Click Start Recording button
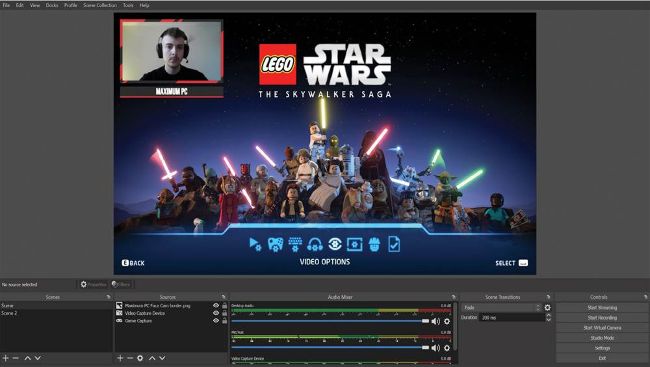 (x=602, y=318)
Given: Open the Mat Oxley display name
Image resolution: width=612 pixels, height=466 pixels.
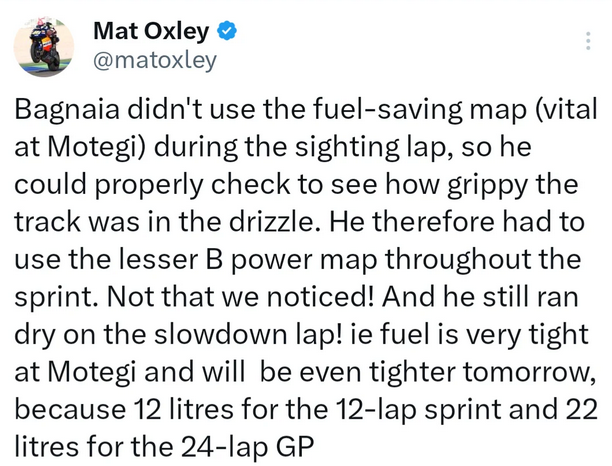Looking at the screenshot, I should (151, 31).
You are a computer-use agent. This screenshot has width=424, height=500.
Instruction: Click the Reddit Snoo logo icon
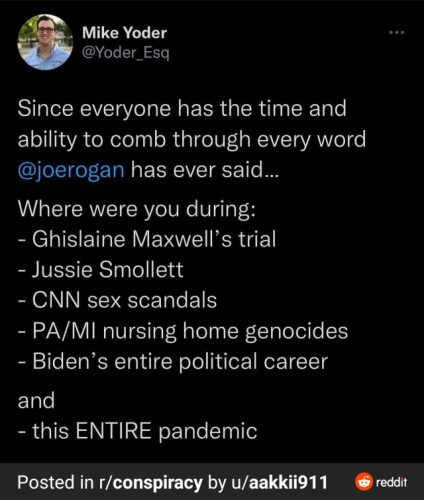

### DESCRIPTION OF THE TASK
Transcribe the listing in full. Leave the pictures out.

### RESULT OF THE TASK
Click Start Recording button
 (x=602, y=318)
Given: Open the Mat Oxley display name
Image resolution: width=612 pixels, height=466 pixels.
Looking at the screenshot, I should (151, 31).
You are a computer-use agent. This screenshot has width=424, height=500.
Instruction: Click the Reddit Snoo logo icon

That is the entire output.